About this exercise
Return every line of the listing exactly as written.

Extracted records

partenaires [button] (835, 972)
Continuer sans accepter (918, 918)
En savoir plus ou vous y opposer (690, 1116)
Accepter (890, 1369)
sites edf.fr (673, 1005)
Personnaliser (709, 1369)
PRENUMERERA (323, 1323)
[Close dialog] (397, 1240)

Answer
partenaires [button] (835, 972)
Continuer sans accepter (918, 918)
En savoir plus ou vous y opposer (690, 1116)
Accepter (890, 1369)
sites edf.fr (673, 1005)
Personnaliser (709, 1369)
PRENUMERERA (323, 1323)
[Close dialog] (397, 1240)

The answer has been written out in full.